*** Opening of MATERIAL FOR THIS EXERCISE ***
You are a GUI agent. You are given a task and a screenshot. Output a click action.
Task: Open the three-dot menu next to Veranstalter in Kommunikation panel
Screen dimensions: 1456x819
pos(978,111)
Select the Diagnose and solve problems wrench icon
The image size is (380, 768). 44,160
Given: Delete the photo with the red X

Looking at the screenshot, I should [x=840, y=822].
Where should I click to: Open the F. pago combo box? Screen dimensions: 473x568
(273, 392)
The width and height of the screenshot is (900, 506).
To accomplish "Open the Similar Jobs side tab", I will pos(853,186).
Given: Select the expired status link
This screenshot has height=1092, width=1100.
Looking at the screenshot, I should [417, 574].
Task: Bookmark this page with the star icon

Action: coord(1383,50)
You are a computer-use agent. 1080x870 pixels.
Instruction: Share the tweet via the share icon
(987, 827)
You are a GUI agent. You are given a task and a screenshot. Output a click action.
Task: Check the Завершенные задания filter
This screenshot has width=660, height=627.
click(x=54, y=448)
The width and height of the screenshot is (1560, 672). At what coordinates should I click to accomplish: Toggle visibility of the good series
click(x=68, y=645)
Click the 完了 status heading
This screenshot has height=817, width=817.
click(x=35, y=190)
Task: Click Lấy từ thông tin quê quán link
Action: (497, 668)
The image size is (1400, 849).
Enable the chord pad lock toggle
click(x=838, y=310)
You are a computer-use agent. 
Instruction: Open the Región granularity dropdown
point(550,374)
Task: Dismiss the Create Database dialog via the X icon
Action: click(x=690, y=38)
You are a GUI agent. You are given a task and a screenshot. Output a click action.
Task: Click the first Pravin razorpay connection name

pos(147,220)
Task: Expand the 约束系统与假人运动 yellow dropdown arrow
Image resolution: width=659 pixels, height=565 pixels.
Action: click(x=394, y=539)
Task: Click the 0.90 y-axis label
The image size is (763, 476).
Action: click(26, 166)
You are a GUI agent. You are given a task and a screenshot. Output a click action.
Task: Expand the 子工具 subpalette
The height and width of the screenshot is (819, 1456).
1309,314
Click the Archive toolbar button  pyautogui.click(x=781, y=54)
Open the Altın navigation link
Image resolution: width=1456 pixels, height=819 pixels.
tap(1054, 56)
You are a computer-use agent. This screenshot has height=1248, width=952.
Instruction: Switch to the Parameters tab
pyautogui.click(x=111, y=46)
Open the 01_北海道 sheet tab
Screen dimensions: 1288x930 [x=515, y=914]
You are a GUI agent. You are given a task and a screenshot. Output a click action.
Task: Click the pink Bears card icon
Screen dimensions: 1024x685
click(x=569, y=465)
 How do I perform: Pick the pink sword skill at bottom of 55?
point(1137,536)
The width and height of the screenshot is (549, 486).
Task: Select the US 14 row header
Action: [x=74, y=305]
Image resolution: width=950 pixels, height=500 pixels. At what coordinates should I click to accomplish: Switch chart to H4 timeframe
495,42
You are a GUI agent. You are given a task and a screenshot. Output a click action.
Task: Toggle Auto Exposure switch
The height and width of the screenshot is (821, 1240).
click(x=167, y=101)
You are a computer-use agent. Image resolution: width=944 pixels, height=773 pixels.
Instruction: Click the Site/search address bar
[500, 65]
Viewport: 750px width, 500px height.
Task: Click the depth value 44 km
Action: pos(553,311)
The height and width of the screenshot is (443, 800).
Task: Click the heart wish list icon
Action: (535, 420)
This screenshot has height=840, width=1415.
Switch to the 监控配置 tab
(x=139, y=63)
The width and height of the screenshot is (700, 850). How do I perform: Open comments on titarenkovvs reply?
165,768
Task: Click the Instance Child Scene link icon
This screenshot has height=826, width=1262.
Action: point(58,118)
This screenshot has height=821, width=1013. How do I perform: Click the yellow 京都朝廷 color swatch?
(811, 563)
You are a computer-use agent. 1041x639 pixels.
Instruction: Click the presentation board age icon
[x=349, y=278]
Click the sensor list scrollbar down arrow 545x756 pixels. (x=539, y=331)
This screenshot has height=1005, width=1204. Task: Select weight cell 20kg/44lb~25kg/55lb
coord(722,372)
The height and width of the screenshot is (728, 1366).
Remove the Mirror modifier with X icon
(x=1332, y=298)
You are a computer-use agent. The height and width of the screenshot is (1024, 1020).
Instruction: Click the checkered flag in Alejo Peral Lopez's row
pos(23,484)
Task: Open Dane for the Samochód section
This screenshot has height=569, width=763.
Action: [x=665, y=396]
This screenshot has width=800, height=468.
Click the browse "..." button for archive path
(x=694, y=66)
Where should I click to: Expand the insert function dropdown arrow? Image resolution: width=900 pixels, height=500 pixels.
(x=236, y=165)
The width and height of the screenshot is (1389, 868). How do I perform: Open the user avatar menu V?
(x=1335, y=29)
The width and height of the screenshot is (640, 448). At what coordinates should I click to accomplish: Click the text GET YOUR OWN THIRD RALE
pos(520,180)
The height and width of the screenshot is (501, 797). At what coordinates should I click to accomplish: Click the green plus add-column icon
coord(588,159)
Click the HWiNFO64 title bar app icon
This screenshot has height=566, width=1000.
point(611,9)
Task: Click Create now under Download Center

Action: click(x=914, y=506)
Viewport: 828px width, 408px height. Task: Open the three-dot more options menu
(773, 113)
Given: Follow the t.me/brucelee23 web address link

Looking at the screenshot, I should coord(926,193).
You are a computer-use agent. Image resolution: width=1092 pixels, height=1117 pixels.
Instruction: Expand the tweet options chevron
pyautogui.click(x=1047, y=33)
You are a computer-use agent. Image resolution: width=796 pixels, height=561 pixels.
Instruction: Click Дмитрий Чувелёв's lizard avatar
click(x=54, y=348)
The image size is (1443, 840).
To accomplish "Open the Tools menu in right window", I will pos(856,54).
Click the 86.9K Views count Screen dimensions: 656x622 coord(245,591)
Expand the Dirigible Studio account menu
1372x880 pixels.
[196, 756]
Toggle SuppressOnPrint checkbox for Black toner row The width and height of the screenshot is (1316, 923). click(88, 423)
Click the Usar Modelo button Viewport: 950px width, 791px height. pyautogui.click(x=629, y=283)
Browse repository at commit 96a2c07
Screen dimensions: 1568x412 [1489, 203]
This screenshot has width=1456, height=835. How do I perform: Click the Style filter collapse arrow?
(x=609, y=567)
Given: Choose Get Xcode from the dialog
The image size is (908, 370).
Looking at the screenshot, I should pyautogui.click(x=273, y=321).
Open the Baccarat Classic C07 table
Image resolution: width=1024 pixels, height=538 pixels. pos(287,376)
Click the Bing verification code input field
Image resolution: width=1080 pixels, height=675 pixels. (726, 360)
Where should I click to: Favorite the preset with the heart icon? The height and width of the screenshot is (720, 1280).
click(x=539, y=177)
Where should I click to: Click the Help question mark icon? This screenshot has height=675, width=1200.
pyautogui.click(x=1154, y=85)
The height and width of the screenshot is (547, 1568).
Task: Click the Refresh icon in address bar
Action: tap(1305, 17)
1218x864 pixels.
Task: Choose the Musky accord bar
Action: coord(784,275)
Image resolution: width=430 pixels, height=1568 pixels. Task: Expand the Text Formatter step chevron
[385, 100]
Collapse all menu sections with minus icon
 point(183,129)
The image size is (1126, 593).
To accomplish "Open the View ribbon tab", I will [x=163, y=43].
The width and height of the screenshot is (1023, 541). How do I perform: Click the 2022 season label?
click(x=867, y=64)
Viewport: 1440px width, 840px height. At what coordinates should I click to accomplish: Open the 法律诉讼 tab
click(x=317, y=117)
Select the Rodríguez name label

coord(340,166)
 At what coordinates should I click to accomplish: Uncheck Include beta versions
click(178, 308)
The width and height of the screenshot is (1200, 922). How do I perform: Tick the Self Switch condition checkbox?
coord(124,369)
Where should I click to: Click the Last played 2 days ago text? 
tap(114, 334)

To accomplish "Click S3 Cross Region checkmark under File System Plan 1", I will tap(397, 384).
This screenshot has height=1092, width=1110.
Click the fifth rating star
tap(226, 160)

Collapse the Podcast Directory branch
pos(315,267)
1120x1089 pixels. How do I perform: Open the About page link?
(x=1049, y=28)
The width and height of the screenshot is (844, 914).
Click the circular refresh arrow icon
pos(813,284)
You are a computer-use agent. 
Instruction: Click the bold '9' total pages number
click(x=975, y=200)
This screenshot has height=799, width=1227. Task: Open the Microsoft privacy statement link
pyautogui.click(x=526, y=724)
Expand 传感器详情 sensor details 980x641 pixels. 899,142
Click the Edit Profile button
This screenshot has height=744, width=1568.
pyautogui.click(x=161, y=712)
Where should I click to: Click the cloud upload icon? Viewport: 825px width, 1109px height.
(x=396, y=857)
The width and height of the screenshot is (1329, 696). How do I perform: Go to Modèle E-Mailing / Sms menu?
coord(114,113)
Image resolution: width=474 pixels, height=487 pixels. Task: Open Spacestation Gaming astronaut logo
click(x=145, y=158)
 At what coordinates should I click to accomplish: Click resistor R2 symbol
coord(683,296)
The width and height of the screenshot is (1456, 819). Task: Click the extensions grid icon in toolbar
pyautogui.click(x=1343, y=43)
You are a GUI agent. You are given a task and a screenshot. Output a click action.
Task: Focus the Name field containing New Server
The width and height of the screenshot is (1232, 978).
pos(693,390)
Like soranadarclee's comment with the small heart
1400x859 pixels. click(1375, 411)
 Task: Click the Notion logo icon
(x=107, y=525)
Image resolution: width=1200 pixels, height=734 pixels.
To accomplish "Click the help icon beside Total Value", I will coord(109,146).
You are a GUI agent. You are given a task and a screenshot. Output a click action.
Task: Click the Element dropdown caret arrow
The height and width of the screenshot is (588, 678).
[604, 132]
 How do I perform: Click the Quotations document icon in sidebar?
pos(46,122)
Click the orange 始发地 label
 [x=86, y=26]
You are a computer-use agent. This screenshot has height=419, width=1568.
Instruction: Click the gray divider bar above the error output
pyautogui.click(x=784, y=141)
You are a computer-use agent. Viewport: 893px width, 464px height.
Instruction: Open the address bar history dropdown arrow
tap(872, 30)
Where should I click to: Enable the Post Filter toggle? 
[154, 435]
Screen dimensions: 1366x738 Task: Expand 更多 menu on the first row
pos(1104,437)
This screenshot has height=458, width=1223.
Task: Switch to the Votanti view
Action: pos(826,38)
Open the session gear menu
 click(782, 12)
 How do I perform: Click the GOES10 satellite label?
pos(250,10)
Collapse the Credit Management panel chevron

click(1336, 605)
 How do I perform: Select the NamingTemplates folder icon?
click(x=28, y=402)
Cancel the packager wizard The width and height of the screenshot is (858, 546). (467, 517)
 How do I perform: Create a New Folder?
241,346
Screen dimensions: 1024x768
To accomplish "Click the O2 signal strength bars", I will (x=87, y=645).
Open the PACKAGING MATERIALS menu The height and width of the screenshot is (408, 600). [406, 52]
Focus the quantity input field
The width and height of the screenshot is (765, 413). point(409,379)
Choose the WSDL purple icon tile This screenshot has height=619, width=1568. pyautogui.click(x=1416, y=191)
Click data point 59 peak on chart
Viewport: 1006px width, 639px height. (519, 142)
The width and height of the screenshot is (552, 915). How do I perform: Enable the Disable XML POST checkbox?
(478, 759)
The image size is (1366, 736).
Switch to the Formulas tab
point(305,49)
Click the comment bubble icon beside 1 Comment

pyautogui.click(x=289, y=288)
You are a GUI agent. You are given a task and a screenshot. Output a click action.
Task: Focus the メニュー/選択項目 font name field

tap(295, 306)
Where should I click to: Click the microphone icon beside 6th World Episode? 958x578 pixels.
*** Close of MATERIAL FOR THIS EXERCISE ***
* TASK BRIEF *
From the line holding "Task: Focus the メニュー/選択項目 font name field" through the final line of the data above, copy every line exactly as written. Include nothing else.

* SOLUTION FOR THIS PROBLEM *
Task: Focus the メニュー/選択項目 font name field

tap(295, 306)
Where should I click to: Click the microphone icon beside 6th World Episode? 958x578 pixels.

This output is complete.